Human Molecular Genetics, Vol 6, 1803-1809, Copyright © 1997 by Oxford University Press
AH Huq, RS Lovell, CN Ou, AL Beaudet and WJ Craigen
Glycerol kinase is an X chromosome-encoded enzyme involved in the
metabolism of endogenous and dietary glycerolipids. The physiological
significance of its activity in mammals is not well understood. Glycerol
kinase deficiency in humans occurs as an isolated enzyme deficiency or as
part of a contiguous gene deletion syndrome in variable association with
Duchenne muscular dystrophy and adrenal hypoplasia congenita. Isolated
glycerol kinase deficiency has an inconstant phenotype, ranging from
asymptomatic hyperglycerolemia to a severe metabolic disorder with growth
and psychomotor retardation. Although intragenic mutations were reported
recently, the pathophysiological basis for the phenotypic variability
remains unknown. To understand better the physiological significance of
glycerol kinase and the pathophysiology of its deficiency, we generated
glycerol kinase-deficient mice by gene targeting. Mutant male mice appear
normal at birth, but exhibit postnatal growth retardation, altered fat
metabolism with profound hyperglycerolemia and elevated free fatty acids,
autonomous glucocorticoid synthesis and death by 3-4 days of age.

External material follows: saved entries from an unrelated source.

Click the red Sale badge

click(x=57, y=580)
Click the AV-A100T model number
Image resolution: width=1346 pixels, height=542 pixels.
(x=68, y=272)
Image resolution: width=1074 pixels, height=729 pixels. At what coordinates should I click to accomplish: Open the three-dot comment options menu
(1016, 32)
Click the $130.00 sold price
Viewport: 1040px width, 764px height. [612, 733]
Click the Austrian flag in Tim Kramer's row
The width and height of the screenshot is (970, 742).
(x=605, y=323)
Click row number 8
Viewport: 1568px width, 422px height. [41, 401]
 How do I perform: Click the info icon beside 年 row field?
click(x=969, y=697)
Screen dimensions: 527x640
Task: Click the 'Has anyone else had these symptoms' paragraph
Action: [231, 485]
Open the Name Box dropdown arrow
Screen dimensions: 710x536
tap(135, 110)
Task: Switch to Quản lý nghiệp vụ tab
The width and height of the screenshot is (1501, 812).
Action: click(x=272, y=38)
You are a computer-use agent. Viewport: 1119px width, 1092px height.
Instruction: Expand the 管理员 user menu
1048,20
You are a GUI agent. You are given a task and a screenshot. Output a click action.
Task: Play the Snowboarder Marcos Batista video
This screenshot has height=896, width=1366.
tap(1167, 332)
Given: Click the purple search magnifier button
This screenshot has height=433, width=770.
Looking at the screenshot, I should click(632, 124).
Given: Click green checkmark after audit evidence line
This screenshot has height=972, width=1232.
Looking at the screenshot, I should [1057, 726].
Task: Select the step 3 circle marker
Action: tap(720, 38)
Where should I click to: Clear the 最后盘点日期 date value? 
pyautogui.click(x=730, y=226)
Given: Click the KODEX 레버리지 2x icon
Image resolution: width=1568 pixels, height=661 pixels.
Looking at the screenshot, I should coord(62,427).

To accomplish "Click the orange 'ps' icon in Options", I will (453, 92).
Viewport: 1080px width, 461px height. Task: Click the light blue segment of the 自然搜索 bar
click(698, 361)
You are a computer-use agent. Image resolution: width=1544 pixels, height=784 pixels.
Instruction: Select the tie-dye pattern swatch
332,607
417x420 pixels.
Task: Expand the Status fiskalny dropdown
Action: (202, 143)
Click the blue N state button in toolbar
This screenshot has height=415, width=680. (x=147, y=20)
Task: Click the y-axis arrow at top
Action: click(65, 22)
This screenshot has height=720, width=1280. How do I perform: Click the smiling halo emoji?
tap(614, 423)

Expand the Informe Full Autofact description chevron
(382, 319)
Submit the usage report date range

Heterozygous females are healthy and biochemically normal. The biochemical
features observed in glycerol kinase-deficient mice provide the basis for
further investigations into the pathogenesis of the human disorder.
ARTICLES
X-linked glycerol kinase deficiency in the mouse leads to growth retardation, altered fat metabolism, autonomous glucocorticoid secretion and neonatal death
Department of Molecular and Human Genetics, Baylor College of Medicine, Houston, TX 77030, USA.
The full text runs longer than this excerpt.